Review of Home Movie

Home Movie (II) (2008)
6/10
A compelling study of a dysfunctional family ...
8 July 2013
Warning: Spoilers
My response has a few spoilers so if you've not seen this film, here's a warning before you read on.

I quite understand why some viewers did not like Home Movie, however I actually found this film quite disturbing and very intelligently rendered. Of course there will be lots of folks who hate the film because while it is a horror film, it is not scary and refuses to explain itself in broad and excessively obvious ways. It relies more on intimation that explanation. Too many horror films use jumps and starts to compensate for a poorly scripted story and fortunately nowhere in this film is there any such pandering to horror sensationalism and clichés. Instead it relies on a really solid idea - young twin sibling who are being abused off-camera by their father become increasingly sullen and withdrawn as they refuse to participate in their parents' on-camera charade of domestic bliss and pretense of happy families.

These kids fit right into the generic "evil child" mold of super-intelligent children who are always one step ahead of adults that refuse to think the worst of their darling cherubs. Yet unlike some evil child films where the kids are just evil because the kids are just evil, Jack and Emily are given a motive for their actions, which is that their upstanding Lutheran pastor father, David, has been abusing them and getting away with it. David is, of course, so hell-bent on hiding his abuse that he tells his kids that its good to have secrets as he plays happy families on camera and constantly tries to get his kids to participate in the contrivance. Meanwhile their psychiatrist mother lives in ignorance and denial of what is really going on and is more concerned about her professional career and treating other child patients than her own children. In order to get close to her own children, she needs to treat them like patients, and then congratulates herself for "curing" them. This is quite a disturbed family and its impressive how skillfully the film achieves this without being blatantly obvious about it.
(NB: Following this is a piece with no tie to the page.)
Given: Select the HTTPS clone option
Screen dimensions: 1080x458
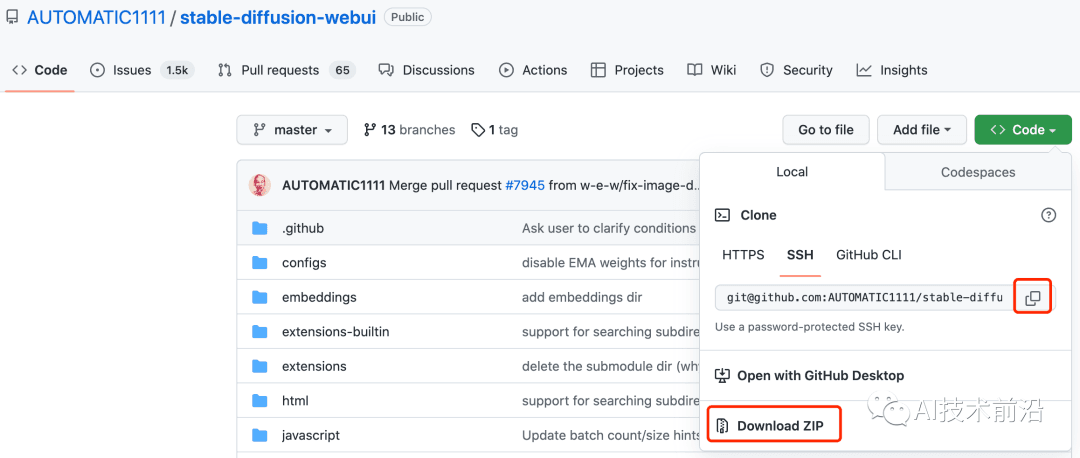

The scene where the children refuse to pray before the thanksgiving meal, with their father wearing his pastor's uniform, demonstrates the anger and resentment the children feel towards him and what kind of monster of a man he really is - ignoring their protestations and cries for help and continuing like nothing is happening. He has a compulsion to record himself being a good dad to somehow leave a record of what a nice guy he is, but as the children continue to misbehave, his (self) deception unravels. The exorcism scene is truly disturbing as he would prefer to blame Satan for his children's behavior than look more closely at himself. In the car when the mother says to the kids that they shouldn't keep secrets, Dad pipes up and says, "Secrets can be good". Warning bells! The scene where the father is preparing his sermon demonstrates how contrived his outward persona is - even the words of his sermon seem contrived and hollow. Everything about this guy is pretense and deceit. It is little wonder that the children attack a child named Christian.

The escalating levels of animal torture and mutilation, as they graduate from bugs and goldfish to increasingly larger creatures, of course point to the inevitability of the children eventually attacking their parents - it comes as no surprise, yet the film plays on our knowledge of this, using it to create a sense of dread. This film is not about trying to guess the surprise ending. There are no surprises. But it's not the "what" that makes this film interesting, it's the "why". One rarely finds probing character studies in horror films, but in Home Movie we are given just that.